WORK TASK >> Beneath this instruction is a listing. Transcribe from it only the stretch from the line with "Болт М36х100 (490, 1325)" through the line with "Стрелочные переводы (119, 973)", both end lines included, exactly as written.
=== EXERCISE DATA ===
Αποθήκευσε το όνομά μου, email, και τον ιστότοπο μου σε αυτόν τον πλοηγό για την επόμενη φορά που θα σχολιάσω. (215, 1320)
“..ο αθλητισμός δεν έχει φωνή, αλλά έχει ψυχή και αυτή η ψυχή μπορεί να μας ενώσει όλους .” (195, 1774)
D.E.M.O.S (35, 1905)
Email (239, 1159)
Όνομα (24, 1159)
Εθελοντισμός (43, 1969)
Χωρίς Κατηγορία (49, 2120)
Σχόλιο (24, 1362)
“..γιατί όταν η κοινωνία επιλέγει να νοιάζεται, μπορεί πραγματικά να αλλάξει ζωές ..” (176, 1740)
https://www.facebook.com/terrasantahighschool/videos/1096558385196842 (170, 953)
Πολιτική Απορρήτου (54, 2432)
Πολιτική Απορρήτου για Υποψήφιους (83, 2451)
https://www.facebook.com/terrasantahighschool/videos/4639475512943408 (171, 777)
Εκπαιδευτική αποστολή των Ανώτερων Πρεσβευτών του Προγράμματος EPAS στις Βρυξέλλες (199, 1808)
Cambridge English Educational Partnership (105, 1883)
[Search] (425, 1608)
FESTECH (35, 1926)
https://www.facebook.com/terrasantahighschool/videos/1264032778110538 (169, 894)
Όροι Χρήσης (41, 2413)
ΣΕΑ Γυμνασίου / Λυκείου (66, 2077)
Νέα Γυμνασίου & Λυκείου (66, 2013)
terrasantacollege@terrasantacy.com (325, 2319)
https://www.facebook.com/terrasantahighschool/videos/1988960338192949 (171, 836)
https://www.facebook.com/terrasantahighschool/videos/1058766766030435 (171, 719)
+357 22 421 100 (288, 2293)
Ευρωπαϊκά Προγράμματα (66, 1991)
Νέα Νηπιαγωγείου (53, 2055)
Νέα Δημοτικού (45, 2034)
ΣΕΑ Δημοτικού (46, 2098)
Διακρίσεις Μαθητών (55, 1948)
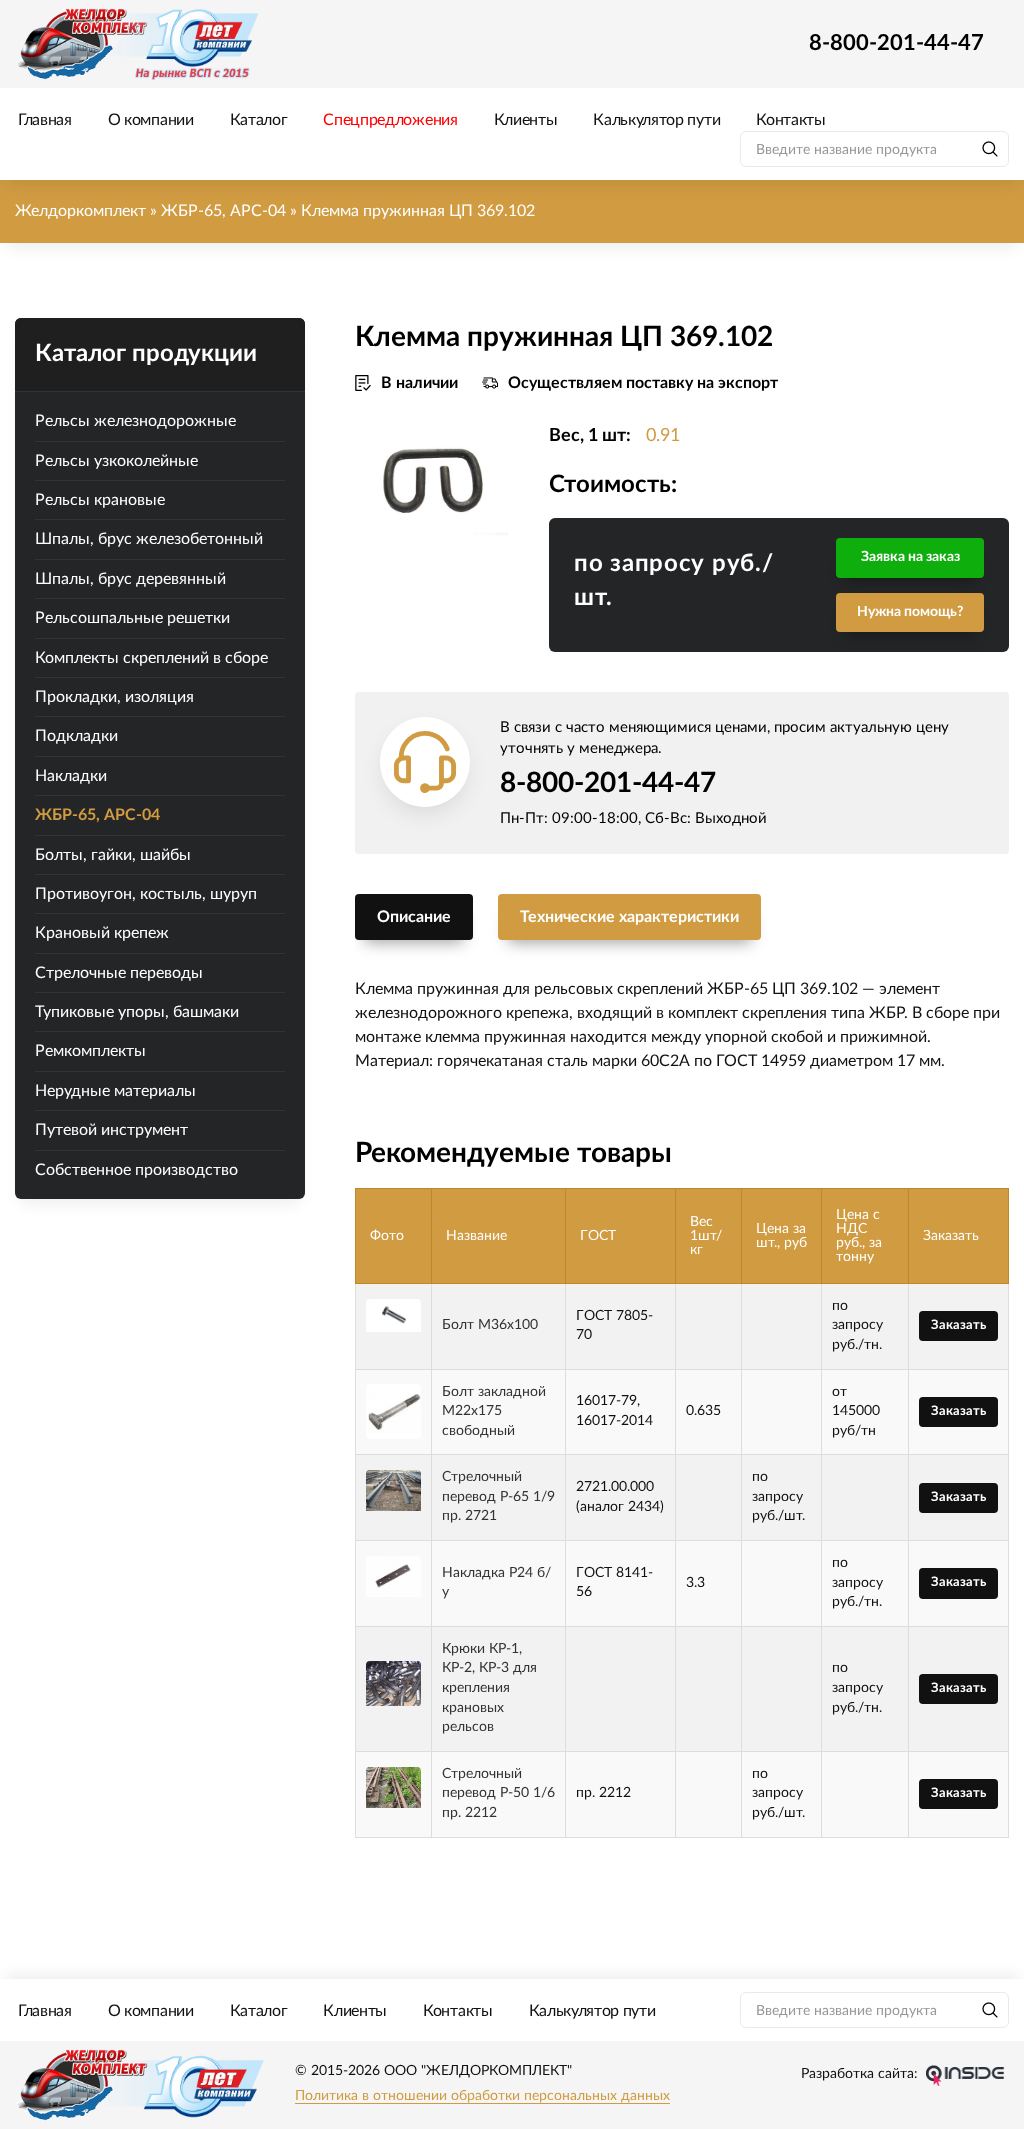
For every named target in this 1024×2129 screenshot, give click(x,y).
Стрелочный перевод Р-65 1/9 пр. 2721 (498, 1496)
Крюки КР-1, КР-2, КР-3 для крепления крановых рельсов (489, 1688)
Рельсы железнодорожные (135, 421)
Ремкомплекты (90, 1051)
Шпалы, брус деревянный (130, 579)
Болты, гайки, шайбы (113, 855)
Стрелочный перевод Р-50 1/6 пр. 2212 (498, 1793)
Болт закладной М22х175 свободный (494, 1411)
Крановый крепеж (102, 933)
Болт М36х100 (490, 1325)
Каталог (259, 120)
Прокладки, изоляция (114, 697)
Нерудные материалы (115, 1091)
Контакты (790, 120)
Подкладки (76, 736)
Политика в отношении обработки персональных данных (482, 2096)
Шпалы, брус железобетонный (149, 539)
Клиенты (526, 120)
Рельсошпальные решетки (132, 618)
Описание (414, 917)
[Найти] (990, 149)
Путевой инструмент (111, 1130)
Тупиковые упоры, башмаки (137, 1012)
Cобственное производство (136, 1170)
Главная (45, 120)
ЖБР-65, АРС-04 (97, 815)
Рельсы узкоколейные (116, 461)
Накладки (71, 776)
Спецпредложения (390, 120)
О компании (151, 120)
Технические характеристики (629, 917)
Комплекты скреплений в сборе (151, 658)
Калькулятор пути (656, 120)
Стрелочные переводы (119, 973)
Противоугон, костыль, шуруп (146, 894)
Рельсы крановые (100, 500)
===
EXERCISE OUTPUT >>
Болт М36х100 (490, 1325)
Каталог (259, 120)
Прокладки, изоляция (114, 697)
Нерудные материалы (115, 1091)
Контакты (790, 120)
Подкладки (76, 736)
Политика в отношении обработки персональных данных (482, 2096)
Шпалы, брус железобетонный (149, 539)
Клиенты (526, 120)
Рельсошпальные решетки (132, 618)
Описание (414, 917)
[Найти] (990, 149)
Путевой инструмент (111, 1130)
Тупиковые упоры, башмаки (137, 1012)
Cобственное производство (136, 1170)
Главная (45, 120)
ЖБР-65, АРС-04 (97, 815)
Рельсы узкоколейные (116, 461)
Накладки (71, 776)
Спецпредложения (390, 120)
О компании (151, 120)
Технические характеристики (629, 917)
Комплекты скреплений в сборе (151, 658)
Калькулятор пути (656, 120)
Стрелочные переводы (119, 973)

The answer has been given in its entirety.